CONTINUOUS PROCESSING: The Multicolumn Countercurrent Solvent Gradient Purification Process

, , , ,
BioPharm International, BioPharm International-02-02-2007, Volume 2007 Supplement, Issue 1

This article presents the multicolumn countercurrent solvent gradient purification (MCSGP) process, which uses three chromatographic columns, and incorporates the principle of countercurrent operation and the possibility of using solvent gradients. A MCSGP prototype has been built using commercial chromatographic equipment. The application of this prototype for purifying a MAb from a clarified cell culture supernatant using only a commercial, preparative cation exchange resin shows that the MCSGP process can result in purities and yields comparable to those of purification using Protein A.

ABSTRACT

This article presents the multicolumn countercurrent solvent gradient purification (MCSGP) process, which uses three chromatographic columns, and incorporates the principle of countercurrent operation and the possibility of using solvent gradients. A MCSGP prototype has been built using commercial chromatographic equipment. The application of this prototype for purifying a MAb from a clarified cell culture supernatant using only a commercial, preparative cation exchange resin shows that the MCSGP process can result in purities and yields comparable to those of purification using Protein A. The second application example for the MCSGP prototype is the separation of three MAb variants using a preparative weak cation-exchange resin. Although the intermediately eluting MAb variant can only be obtained with 80% purity at recoveries close to zero in a batch chromatographic process, the MCSGP process can provide 90% purity at 93% yield. A numerical comparison of the MCSGP process with the batch chromatographic process, and a batch chromatographic process including ideal recycling, has been performed using an industrial polypeptide purification as the model system. It shows that the MCSGP process can increase the productivity by a factor of 10 and reduce the solvent requirement by 90%.

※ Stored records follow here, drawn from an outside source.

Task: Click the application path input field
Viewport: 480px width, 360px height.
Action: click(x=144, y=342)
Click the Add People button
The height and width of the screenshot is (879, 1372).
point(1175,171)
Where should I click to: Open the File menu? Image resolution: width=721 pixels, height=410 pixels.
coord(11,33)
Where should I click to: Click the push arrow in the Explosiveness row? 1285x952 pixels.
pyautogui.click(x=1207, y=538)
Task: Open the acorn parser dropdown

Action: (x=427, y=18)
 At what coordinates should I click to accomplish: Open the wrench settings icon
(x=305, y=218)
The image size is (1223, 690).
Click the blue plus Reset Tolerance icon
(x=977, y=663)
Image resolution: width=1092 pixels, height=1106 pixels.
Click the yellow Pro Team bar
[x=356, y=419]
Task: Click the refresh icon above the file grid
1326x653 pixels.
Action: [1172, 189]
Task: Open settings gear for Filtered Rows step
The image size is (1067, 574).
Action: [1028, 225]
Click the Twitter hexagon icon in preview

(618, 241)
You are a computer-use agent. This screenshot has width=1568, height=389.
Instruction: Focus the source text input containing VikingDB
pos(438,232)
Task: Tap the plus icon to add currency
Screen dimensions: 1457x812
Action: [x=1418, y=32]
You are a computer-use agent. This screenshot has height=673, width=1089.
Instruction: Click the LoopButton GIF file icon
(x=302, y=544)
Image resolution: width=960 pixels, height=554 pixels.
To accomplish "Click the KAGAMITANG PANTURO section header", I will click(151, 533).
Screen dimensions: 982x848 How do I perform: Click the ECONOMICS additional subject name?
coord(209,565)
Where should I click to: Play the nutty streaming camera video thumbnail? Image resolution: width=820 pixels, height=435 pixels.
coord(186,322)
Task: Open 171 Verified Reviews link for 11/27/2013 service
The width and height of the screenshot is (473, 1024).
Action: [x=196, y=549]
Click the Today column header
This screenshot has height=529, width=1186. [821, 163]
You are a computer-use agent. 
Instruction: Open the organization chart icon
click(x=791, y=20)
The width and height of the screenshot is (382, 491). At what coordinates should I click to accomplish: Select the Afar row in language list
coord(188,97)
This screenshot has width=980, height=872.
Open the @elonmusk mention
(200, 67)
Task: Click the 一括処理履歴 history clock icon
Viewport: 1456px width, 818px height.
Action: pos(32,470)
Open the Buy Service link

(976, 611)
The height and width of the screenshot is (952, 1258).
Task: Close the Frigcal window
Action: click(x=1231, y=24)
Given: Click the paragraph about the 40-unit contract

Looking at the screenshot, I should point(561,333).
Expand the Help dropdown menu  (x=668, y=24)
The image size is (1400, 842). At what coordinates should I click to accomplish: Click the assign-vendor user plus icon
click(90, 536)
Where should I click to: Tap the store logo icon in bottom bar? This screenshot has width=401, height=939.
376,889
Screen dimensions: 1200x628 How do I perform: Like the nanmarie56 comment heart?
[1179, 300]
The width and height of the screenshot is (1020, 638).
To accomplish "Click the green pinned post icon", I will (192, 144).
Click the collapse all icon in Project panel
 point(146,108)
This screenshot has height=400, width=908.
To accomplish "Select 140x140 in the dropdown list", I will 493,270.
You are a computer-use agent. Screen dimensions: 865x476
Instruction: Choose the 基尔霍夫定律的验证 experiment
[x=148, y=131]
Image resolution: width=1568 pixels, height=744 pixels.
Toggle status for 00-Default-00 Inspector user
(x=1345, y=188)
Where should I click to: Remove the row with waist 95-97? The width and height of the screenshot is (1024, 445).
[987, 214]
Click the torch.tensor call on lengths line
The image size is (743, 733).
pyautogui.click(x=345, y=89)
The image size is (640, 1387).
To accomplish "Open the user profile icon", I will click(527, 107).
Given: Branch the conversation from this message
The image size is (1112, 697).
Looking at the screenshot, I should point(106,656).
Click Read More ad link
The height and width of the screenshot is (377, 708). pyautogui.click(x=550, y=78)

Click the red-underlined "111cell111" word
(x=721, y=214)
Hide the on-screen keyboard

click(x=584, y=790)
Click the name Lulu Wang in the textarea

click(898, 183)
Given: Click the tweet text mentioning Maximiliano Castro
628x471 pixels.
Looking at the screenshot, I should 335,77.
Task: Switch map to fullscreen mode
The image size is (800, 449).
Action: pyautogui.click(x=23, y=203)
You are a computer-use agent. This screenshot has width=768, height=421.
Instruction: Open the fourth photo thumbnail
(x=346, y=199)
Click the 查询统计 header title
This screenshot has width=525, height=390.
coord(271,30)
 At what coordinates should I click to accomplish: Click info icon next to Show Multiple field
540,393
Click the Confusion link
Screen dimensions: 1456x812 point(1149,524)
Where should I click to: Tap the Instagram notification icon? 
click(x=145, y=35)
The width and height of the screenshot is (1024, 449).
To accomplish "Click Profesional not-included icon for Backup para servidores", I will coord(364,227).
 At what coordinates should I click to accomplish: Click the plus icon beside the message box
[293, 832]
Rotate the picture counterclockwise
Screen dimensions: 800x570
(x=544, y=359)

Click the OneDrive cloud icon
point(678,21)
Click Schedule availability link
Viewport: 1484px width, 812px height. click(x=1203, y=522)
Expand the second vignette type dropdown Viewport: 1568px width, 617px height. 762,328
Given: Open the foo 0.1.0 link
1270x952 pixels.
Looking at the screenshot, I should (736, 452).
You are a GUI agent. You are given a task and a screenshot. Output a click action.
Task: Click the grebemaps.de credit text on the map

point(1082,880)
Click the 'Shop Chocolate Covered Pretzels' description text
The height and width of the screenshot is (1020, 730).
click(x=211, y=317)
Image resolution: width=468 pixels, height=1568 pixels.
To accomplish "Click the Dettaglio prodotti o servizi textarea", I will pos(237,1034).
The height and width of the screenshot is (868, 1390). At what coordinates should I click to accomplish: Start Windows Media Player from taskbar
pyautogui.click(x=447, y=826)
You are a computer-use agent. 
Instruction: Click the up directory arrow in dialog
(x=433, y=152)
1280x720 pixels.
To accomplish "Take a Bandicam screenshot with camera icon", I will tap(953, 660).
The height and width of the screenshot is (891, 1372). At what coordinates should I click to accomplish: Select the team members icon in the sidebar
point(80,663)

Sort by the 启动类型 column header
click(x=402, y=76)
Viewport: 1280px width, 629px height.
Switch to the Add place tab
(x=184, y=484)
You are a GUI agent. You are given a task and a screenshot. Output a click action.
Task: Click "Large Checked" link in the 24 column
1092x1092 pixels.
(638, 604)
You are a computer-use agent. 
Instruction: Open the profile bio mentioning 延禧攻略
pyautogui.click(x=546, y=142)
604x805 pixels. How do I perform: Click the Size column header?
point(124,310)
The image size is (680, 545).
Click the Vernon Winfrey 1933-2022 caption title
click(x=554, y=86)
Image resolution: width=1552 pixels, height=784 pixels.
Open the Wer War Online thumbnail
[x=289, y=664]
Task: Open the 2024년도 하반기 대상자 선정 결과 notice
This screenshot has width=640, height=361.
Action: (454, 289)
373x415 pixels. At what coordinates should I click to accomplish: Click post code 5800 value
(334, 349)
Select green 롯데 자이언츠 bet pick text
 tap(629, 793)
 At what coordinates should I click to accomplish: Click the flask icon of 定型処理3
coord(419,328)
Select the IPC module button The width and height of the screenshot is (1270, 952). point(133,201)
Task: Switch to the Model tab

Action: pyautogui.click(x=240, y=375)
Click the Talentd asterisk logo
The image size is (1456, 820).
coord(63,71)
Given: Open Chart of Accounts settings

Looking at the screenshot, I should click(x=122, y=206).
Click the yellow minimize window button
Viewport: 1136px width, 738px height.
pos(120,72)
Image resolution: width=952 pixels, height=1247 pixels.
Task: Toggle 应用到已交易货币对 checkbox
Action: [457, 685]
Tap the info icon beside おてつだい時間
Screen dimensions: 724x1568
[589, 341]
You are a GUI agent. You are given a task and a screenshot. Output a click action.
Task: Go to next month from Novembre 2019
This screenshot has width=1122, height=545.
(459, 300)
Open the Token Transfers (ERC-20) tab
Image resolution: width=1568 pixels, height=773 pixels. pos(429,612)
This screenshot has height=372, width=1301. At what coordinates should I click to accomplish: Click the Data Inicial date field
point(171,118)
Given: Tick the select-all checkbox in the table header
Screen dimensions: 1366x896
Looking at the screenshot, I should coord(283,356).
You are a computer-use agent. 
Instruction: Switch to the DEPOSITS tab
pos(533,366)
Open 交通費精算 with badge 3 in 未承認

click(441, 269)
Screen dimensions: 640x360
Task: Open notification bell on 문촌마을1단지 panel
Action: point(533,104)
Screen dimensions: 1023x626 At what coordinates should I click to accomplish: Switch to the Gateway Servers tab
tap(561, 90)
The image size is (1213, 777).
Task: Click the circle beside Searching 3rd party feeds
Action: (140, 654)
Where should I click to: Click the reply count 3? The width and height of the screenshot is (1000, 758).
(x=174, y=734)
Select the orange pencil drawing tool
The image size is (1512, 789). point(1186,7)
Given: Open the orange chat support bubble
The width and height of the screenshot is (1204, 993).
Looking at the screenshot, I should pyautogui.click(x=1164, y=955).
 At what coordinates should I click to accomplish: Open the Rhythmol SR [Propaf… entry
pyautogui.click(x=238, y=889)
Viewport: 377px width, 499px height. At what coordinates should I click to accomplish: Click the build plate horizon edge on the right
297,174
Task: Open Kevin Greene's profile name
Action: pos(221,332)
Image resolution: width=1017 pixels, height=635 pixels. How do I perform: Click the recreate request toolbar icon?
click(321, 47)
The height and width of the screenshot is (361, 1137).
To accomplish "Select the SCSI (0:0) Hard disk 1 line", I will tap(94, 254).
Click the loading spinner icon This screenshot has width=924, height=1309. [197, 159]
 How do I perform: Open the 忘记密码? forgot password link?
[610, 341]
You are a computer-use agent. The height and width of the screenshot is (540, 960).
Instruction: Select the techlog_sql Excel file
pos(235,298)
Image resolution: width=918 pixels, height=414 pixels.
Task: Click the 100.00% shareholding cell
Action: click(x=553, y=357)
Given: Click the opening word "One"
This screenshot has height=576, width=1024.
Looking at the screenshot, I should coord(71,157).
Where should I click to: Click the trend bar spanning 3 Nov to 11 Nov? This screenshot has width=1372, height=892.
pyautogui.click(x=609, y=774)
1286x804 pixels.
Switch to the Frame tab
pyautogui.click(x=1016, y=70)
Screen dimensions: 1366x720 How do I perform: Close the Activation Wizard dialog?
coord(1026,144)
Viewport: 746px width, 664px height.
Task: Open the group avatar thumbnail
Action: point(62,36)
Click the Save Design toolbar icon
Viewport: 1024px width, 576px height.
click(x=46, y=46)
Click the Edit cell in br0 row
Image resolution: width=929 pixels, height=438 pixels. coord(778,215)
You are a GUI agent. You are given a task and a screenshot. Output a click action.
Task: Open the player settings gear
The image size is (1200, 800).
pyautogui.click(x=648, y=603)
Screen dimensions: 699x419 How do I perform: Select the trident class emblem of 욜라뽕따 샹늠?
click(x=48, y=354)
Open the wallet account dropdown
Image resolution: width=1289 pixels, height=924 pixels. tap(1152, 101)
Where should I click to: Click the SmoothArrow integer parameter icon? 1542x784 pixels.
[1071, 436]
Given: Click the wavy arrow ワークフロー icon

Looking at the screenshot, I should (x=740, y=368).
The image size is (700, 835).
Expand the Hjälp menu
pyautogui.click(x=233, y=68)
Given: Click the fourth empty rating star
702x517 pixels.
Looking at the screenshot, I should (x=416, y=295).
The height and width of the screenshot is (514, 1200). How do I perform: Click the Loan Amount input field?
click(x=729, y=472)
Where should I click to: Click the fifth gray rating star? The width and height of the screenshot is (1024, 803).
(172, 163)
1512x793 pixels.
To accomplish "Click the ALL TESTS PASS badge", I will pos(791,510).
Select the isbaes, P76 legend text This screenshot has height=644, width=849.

The increasing production volumes of biomolecules, especially therapeutic proteins, and a rising cost pressure from the market, has engendered a strong interest in the chromatographic purification step in the downstream processing of biomolecules.1–2 This is because the chromatography step is often irreplaceable and also a major cost driver in downstream downstream.

The generic purification problem to be solved, particularly in the area of chromatographic bioseparations, is a separation of the feedstock into three fractions: the early eluting, weakly adsorbing impurities; the desired product(s), and the late eluting, strongly adsorbing impurities. A literature overview of chromatographic three-fraction separation processes can be found elsewhere.3 Conventionally, the generic three-fraction purification problem is solved using batch column chromatography, often incorporating a linear variation of the eluting composition with respect to the elution time (also called solvent gradient chromatography). The column effluent is collected in several consecutive, small portions and some of these portions ideally contain the desired product with an average purity being higher than the required one, thereby making up the product fraction. To increase the yield of solvent gradient chromatography, product-rich portions collected from the column effluent, which do not fulfill the purity specifications, can be recycled to the feed point. The advantages of such a recycle have been discussed elsewhere in detail.7

Besides batch solvent gradient chromatography and its derivative including a recycle, the multicolumn countercurrent solvent gradient purification (MCSGP) process is a third suitable process developed recently to perform three-fraction separations of biomolecules.3–5 This process involves three columns and continuously purifies a complex feed mixture into three fractions, thereby incorporating solvent gradients.

Conventional multicolumn processes such as simulated-moving-bed (SMB) chromatography cannot be used for the purification of biomolecules, because an SMB can only perform a binary separation and solvent gradients can not be implemented properly. SMB chromatography is therefore more suitable for a binary separation of small molecules.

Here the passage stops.